--- RAW RECORDS ---

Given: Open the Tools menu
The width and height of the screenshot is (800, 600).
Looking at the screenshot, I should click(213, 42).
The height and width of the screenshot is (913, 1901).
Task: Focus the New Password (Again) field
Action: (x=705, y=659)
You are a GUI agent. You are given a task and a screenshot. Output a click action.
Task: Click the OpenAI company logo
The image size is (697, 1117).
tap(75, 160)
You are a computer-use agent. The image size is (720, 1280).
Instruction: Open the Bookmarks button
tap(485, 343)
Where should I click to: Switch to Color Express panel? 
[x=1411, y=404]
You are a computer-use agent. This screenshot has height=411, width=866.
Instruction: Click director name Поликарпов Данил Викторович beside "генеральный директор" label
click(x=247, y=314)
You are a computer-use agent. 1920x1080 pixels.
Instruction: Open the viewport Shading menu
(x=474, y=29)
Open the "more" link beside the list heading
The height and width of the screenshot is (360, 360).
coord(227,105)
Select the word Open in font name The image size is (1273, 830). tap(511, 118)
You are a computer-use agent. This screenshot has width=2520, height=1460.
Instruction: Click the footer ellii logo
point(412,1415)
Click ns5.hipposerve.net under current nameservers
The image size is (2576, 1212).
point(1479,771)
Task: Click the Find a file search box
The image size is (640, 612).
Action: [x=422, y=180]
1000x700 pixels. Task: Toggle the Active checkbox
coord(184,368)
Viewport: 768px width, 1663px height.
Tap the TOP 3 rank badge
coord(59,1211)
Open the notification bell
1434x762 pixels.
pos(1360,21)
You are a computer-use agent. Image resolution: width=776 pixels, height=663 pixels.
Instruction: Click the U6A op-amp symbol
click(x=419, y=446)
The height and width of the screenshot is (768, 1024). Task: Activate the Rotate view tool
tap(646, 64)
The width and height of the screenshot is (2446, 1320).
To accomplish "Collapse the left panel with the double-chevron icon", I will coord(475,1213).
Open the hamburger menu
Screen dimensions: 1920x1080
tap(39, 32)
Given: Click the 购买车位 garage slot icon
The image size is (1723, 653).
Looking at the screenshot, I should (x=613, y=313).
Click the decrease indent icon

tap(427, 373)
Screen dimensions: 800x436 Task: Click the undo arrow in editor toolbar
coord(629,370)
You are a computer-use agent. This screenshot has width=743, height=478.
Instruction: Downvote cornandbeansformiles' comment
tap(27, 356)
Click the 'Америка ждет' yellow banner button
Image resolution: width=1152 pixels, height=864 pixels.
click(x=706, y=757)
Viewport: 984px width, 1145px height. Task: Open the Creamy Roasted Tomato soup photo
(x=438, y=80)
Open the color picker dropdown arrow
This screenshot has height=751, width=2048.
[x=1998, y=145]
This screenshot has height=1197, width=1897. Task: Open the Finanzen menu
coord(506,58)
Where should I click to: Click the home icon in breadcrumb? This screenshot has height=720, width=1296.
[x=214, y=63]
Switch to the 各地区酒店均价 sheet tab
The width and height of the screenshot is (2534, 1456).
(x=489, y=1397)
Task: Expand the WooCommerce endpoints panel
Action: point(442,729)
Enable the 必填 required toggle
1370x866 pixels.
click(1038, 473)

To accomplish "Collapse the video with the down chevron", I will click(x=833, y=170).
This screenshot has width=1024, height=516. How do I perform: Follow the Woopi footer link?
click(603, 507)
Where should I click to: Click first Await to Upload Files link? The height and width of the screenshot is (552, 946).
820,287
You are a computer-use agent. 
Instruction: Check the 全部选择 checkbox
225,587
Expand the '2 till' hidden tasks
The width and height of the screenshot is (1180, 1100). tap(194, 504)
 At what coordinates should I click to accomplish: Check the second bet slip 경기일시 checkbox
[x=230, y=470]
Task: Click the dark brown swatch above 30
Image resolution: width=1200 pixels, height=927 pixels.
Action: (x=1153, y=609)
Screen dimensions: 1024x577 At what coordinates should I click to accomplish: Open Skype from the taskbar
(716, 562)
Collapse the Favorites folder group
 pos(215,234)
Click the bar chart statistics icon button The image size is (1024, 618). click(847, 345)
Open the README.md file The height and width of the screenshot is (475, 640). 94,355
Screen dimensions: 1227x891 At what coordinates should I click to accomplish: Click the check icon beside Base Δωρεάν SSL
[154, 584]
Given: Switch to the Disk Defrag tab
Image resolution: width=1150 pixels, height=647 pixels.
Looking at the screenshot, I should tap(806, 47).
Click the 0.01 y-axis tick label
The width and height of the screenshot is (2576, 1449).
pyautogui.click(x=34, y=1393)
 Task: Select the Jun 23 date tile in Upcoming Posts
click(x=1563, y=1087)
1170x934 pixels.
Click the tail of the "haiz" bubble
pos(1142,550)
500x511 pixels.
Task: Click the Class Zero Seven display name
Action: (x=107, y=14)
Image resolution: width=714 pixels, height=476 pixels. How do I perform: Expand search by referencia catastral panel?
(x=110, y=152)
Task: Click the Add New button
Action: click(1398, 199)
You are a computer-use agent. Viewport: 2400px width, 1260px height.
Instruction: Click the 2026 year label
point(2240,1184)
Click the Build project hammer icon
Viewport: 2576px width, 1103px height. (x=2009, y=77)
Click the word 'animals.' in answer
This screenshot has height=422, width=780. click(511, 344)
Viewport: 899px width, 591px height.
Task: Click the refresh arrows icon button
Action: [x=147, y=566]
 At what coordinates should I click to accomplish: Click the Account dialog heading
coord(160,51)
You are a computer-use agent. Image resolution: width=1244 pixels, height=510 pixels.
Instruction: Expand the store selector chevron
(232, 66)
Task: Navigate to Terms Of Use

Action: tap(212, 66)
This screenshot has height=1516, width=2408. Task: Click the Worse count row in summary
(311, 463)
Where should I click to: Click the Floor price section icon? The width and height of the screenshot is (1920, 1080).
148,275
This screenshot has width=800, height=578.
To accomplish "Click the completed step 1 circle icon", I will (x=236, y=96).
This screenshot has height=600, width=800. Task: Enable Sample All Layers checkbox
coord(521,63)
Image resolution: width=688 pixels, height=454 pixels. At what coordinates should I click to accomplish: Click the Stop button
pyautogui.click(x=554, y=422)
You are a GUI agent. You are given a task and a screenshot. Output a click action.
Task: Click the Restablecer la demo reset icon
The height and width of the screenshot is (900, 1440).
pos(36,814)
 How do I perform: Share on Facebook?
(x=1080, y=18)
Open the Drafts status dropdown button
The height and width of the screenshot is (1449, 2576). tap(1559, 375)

---

Give every line of the entries above as a JSON list of strings, one string per line, with blank lines left out.

(WRITTEN RESPONSE):
[
  "Given: Open the Tools menu",
  "The width and height of the screenshot is (800, 600).",
  "Looking at the screenshot, I should click(213, 42).",
  "The height and width of the screenshot is (913, 1901).",
  "Task: Focus the New Password (Again) field",
  "Action: (x=705, y=659)",
  "You are a GUI agent. You are given a task and a screenshot. Output a click action.",
  "Task: Click the OpenAI company logo",
  "The image size is (697, 1117).",
  "tap(75, 160)",
  "You are a computer-use agent. The image size is (720, 1280).",
  "Instruction: Open the Bookmarks button",
  "tap(485, 343)",
  "Where should I click to: Switch to Color Express panel? ",
  "[x=1411, y=404]",
  "You are a computer-use agent. This screenshot has height=411, width=866.",
  "Instruction: Click director name Поликарпов Данил Викторович beside \"генеральный директор\" label",
  "click(x=247, y=314)",
  "You are a computer-use agent. 1920x1080 pixels.",
  "Instruction: Open the viewport Shading menu",
  "(x=474, y=29)",
  "Open the \"more\" link beside the list heading",
  "The height and width of the screenshot is (360, 360).",
  "coord(227,105)",
  "Select the word Open in font name The image size is (1273, 830). tap(511, 118)",
  "You are a computer-use agent. This screenshot has width=2520, height=1460.",
  "Instruction: Click the footer ellii logo",
  "point(412,1415)",
  "Click ns5.hipposerve.net under current nameservers",
  "The image size is (2576, 1212).",
  "point(1479,771)",
  "Task: Click the Find a file search box",
  "The image size is (640, 612).",
  "Action: [x=422, y=180]",
  "1000x700 pixels. Task: Toggle the Active checkbox",
  "coord(184,368)",
  "Viewport: 768px width, 1663px height.",
  "Tap the TOP 3 rank badge",
  "coord(59,1211)",
  "Open the notification bell",
  "1434x762 pixels.",
  "pos(1360,21)",
  "You are a computer-use agent. Image resolution: width=776 pixels, height=663 pixels.",
  "Instruction: Click the U6A op-amp symbol",
  "click(x=419, y=446)",
  "The height and width of the screenshot is (768, 1024). Task: Activate the Rotate view tool",
  "tap(646, 64)",
  "The width and height of the screenshot is (2446, 1320).",
  "To accomplish \"Collapse the left panel with the double-chevron icon\", I will coord(475,1213).",
  "Open the hamburger menu",
  "Screen dimensions: 1920x1080",
  "tap(39, 32)",
  "Given: Click the 购买车位 garage slot icon",
  "The image size is (1723, 653).",
  "Looking at the screenshot, I should (x=613, y=313).",
  "Click the decrease indent icon",
  "tap(427, 373)",
  "Screen dimensions: 800x436 Task: Click the undo arrow in editor toolbar",
  "coord(629,370)",
  "You are a computer-use agent. This screenshot has width=743, height=478.",
  "Instruction: Downvote cornandbeansformiles' comment",
  "tap(27, 356)",
  "Click the 'Америка ждет' yellow banner button",
  "Image resolution: width=1152 pixels, height=864 pixels.",
  "click(x=706, y=757)",
  "Viewport: 984px width, 1145px height. Task: Open the Creamy Roasted Tomato soup photo",
  "(x=438, y=80)",
  "Open the color picker dropdown arrow",
  "This screenshot has height=751, width=2048.",
  "[x=1998, y=145]",
  "This screenshot has height=1197, width=1897. Task: Open the Finanzen menu",
  "coord(506,58)",
  "Where should I click to: Click the home icon in breadcrumb? This screenshot has height=720, width=1296.",
  "[x=214, y=63]",
  "Switch to the 各地区酒店均价 sheet tab",
  "The width and height of the screenshot is (2534, 1456).",
  "(x=489, y=1397)",
  "Task: Expand the WooCommerce endpoints panel",
  "Action: point(442,729)",
  "Enable the 必填 required toggle",
  "1370x866 pixels.",
  "click(1038, 473)",
  "To accomplish \"Collapse the video with the down chevron\", I will click(x=833, y=170).",
  "This screenshot has width=1024, height=516. How do I perform: Follow the Woopi footer link?",
  "click(603, 507)",
  "Where should I click to: Click first Await to Upload Files link? The height and width of the screenshot is (552, 946).",
  "820,287",
  "You are a computer-use agent. ",
  "Instruction: Check the 全部选择 checkbox",
  "225,587",
  "Expand the '2 till' hidden tasks",
  "The width and height of the screenshot is (1180, 1100). tap(194, 504)",
  " At what coordinates should I click to accomplish: Check the second bet slip 경기일시 checkbox",
  "[x=230, y=470]",
  "Task: Click the dark brown swatch above 30",
  "Image resolution: width=1200 pixels, height=927 pixels.",
  "Action: (x=1153, y=609)",
  "Screen dimensions: 1024x577 At what coordinates should I click to accomplish: Open Skype from the taskbar",
  "(716, 562)",
  "Collapse the Favorites folder group",
  " pos(215,234)",
  "Click the bar chart statistics icon button The image size is (1024, 618). click(847, 345)",
  "Open the README.md file The height and width of the screenshot is (475, 640). 94,355",
  "Screen dimensions: 1227x891 At what coordinates should I click to accomplish: Click the check icon beside Base Δωρεάν SSL",
  "[154, 584]",
  "Given: Switch to the Disk Defrag tab",
  "Image resolution: width=1150 pixels, height=647 pixels.",
  "Looking at the screenshot, I should tap(806, 47).",
  "Click the 0.01 y-axis tick label",
  "The width and height of the screenshot is (2576, 1449).",
  "pyautogui.click(x=34, y=1393)",
  " Task: Select the Jun 23 date tile in Upcoming Posts",
  "click(x=1563, y=1087)",
  "1170x934 pixels.",
  "Click the tail of the \"haiz\" bubble",
  "pos(1142,550)",
  "500x511 pixels.",
  "Task: Click the Class Zero Seven display name",
  "Action: (x=107, y=14)",
  "Image resolution: width=714 pixels, height=476 pixels. How do I perform: Expand search by referencia catastral panel?",
  "(x=110, y=152)",
  "Task: Click the Add New button",
  "Action: click(1398, 199)",
  "You are a computer-use agent. Viewport: 2400px width, 1260px height.",
  "Instruction: Click the 2026 year label",
  "point(2240,1184)",
  "Click the Build project hammer icon",
  "Viewport: 2576px width, 1103px height. (x=2009, y=77)",
  "Click the word 'animals.' in answer",
  "This screenshot has height=422, width=780. click(511, 344)",
  "Viewport: 899px width, 591px height.",
  "Task: Click the refresh arrows icon button",
  "Action: [x=147, y=566]",
  " At what coordinates should I click to accomplish: Click the Account dialog heading",
  "coord(160,51)",
  "You are a computer-use agent. Image resolution: width=1244 pixels, height=510 pixels.",
  "Instruction: Expand the store selector chevron",
  "(232, 66)",
  "Task: Navigate to Terms Of Use",
  "Action: tap(212, 66)",
  "This screenshot has height=1516, width=2408. Task: Click the Worse count row in summary",
  "(311, 463)",
  "Where should I click to: Click the Floor price section icon? The width and height of the screenshot is (1920, 1080).",
  "148,275",
  "This screenshot has width=800, height=578.",
  "To accomplish \"Click the completed step 1 circle icon\", I will (x=236, y=96).",
  "This screenshot has height=600, width=800. Task: Enable Sample All Layers checkbox",
  "coord(521,63)",
  "Image resolution: width=688 pixels, height=454 pixels. At what coordinates should I click to accomplish: Click the Stop button",
  "pyautogui.click(x=554, y=422)",
  "You are a GUI agent. You are given a task and a screenshot. Output a click action.",
  "Task: Click the Restablecer la demo reset icon",
  "The height and width of the screenshot is (900, 1440).",
  "pos(36,814)",
  " How do I perform: Share on Facebook?",
  "(x=1080, y=18)",
  "Open the Drafts status dropdown button",
  "The height and width of the screenshot is (1449, 2576). tap(1559, 375)"
]